Work instructions>
**1.** Summarize the passage on pancreatitis in two sentences.
**2.** According to the passage on pancreatitis, how many episodes of pancreatitis define RAP?
**3.** Return the part of the passage on pancreatitis that opens with the words "The natural history" and closes with "cancer over time.".

The natural history of acute pancreatitis (AP) and RAP progressing to chronic pancreatitis (CP) and the overlap in the causative factors of these three conditions suggest a continuum in their disease spectrum[11]. The lack of definitive therapy in patients with idiopathic RAP and the continuing symptoms in some of those in whom the cause has been corrected means that these patients are potentially at risk of progression to CP with the consequent risks of developing pancreatic diabetes, steatorrhea and pancreatic cancer over time.

The mechanisms underlying inflammation and pain in RAP are poorly understand but are likely to overlap with those of CP[12]. Supplementation of pancreatic enzymes and anti-oxidants, though controversial, are routinely recommended for the treatment of CP, but have not been tried in RAP[13-15]. Endoscopic pancreatic sphincterotomy, an accepted therapy in CP has been used with variable success and attendant controversies, especially in the subgroups with pancreas divisum and sphincter of Oddi dysfunction[5,8,16]. Most centers manage the pain of CP in a stepwise fashion once the underlying causative factors have been addressed - drug therapy with anti-oxidants and/or enzyme supplementation initially followed by endoscopic therapy and finally surgery for those who fail the former approaches[17,18]. We hypothesized that patients with unexplained RAP and those in whom painful inflammatory episodes continue despite treatment of the identified causative factors may benefit from supplementation of pancreatic enzymes and anti-oxidants or endoscopic pancreatic sphincterotomy and temporary stent placement. This prospective case series was designed to assess the role of a standardized protocol of initial drug therapy (DT) followed by endoscopic therapy (ET) in those failing the former, in patients with continuing painful episodes of RAP even after initial work up for definite causative factors and treatment directed at any of these detected.

MATERIALS AND METHODS

Patients with RAP seen in the Department of Gastroenterology and Hepatology, Kasturba Hospital, Manipal University, Manipal, India between January 2013 and June 2014 were eligible for the study. An episode of pancreatitis was defined by any two of typical upper abdominal pain, elevation of serum amylase and lipase above three times the upper limit of normal and changes of pancreatitis on abdominal imaging. RAP was defined as 2 or more episodes of pancreatitis with complete resolution of symptoms in between in the absence of imaging changes of CP on at least two of the following imaging studies - abdominal ultrasonography, computed tomography (CT), magnetic resonance imaging (MRI), endoscopic retrograde cholangiopancreatography (ERCP), magnetic resonance cholangiopancreatography or endoscopic ultrasound (EUS). The patients underwent aetiological evaluation as per current standard of care[3,4]. Sphincter of Oddi manometry and genetic testing were not routinely done. Patients with pancreatic or periampullary carcinoma were excluded. Those undergoing therapy specifically for pseudocysts, pancreatic ascites or pleural effusion were included only if they had recurrence of pancreatic pain after the fluid collections had been tackled. Patients with treatable causes such as bile duct stones, gall bladder microcalculi, hypercalcaemia, serum triglyceride levels more than 500 mg/dL were treated appropriately and included only if recurrent episodes of pancreatitis continued to occur[19]. Those with alcoholic RAP underwent assessment and de-addiction therapy by a psychiatrist. Tobacco smokers were advised to discontinue smoking. Those with recurrence of an acute episode of pancreatitis after any treatable cause had been corrected and those in whom no treatable cause was evident were included.

Records shown>
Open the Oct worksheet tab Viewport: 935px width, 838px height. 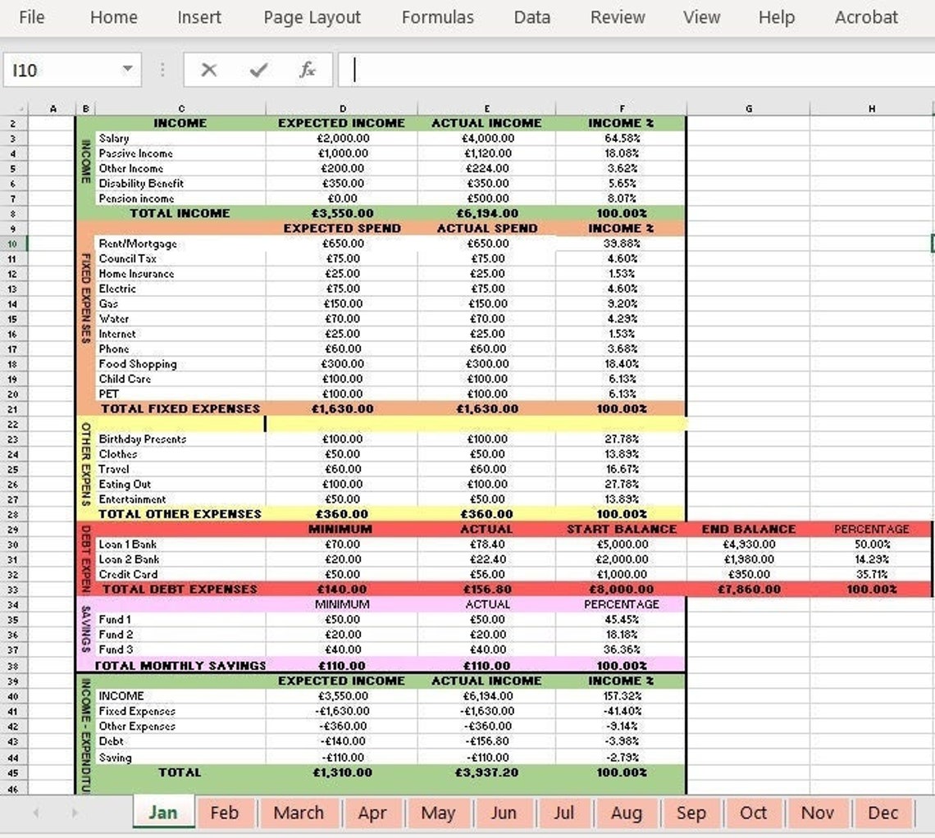752,813
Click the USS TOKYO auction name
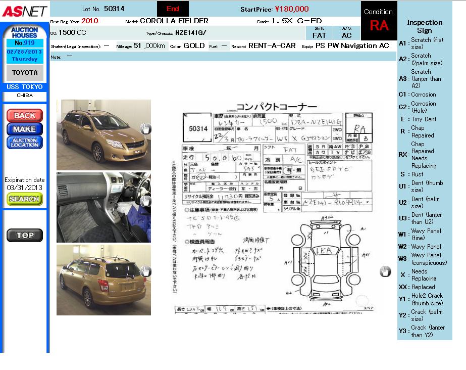 25,87
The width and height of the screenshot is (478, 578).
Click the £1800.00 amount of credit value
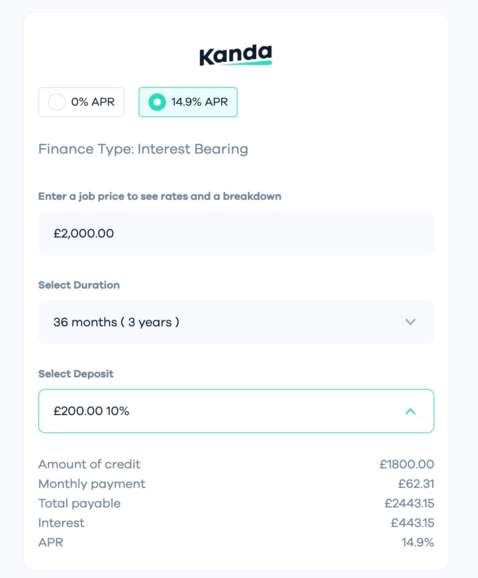coord(406,464)
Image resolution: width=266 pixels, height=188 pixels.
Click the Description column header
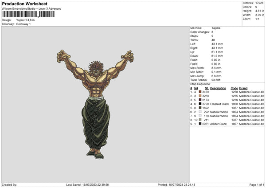[218, 88]
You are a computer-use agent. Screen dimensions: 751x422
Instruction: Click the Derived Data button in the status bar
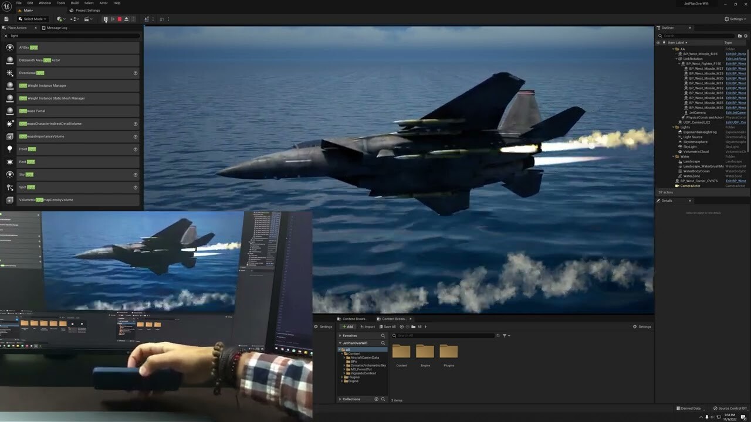689,408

Answers to each task>
**1.** The passage notes that acute pancreatitis, RAP and chronic pancreatitis seem to form a continuum, and that patients with idiopathic or persisting RAP may be at risk of progressing to chronic pancreatitis. It describes a prospective case series at Kasturba Hospital, Manipal, from January 2013 to June 2014, assessing a standardized protocol of drug therapy followed by endoscopic therapy in patients whose painful RAP episodes continue after causative factors have been evaluated and treated.

**2.** Two or more episodes, with complete resolution of symptoms in between.

**3.**
The natural history of acute pancreatitis (AP) and RAP progressing to chronic pancreatitis (CP) and the overlap in the causative factors of these three conditions suggest a continuum in their disease spectrum[11]. The lack of definitive therapy in patients with idiopathic RAP and the continuing symptoms in some of those in whom the cause has been corrected means that these patients are potentially at risk of progression to CP with the consequent risks of developing pancreatic diabetes, steatorrhea and pancreatic cancer over time.